Copy out the lines below, word for word, starting at the line that contains "Where should I" and running through the end of the records.

Records for locating displayed items
[Begin]

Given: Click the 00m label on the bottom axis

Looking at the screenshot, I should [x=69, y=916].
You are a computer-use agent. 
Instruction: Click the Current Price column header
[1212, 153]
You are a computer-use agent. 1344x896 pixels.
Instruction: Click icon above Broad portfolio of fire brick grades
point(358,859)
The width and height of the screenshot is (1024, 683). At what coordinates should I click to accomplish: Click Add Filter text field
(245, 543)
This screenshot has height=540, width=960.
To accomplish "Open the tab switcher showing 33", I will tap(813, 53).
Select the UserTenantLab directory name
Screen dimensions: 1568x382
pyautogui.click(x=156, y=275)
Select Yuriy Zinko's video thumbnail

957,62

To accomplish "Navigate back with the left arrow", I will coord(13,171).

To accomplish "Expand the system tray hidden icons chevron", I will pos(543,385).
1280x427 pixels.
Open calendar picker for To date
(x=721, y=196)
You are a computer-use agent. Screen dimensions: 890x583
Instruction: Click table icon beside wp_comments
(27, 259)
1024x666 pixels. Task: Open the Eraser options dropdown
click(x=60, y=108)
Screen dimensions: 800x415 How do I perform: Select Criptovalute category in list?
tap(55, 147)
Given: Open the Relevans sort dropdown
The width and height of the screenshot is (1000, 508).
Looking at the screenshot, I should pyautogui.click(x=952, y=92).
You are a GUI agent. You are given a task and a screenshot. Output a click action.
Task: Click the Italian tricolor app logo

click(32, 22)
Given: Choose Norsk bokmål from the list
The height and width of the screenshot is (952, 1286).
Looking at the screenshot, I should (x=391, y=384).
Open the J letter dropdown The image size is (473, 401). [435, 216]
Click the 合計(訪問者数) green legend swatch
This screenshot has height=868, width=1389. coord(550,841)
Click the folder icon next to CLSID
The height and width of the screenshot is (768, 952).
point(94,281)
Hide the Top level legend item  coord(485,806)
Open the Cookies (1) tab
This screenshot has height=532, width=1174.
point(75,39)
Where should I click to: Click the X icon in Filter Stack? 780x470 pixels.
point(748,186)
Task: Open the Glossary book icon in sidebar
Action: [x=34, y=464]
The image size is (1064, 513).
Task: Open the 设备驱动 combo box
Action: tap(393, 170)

[End]

■ Exercise solution ■
Where should I click to: Click the X icon in Filter Stack? 780x470 pixels.
point(748,186)
Task: Open the Glossary book icon in sidebar
Action: [x=34, y=464]
The image size is (1064, 513).
Task: Open the 设备驱动 combo box
Action: tap(393, 170)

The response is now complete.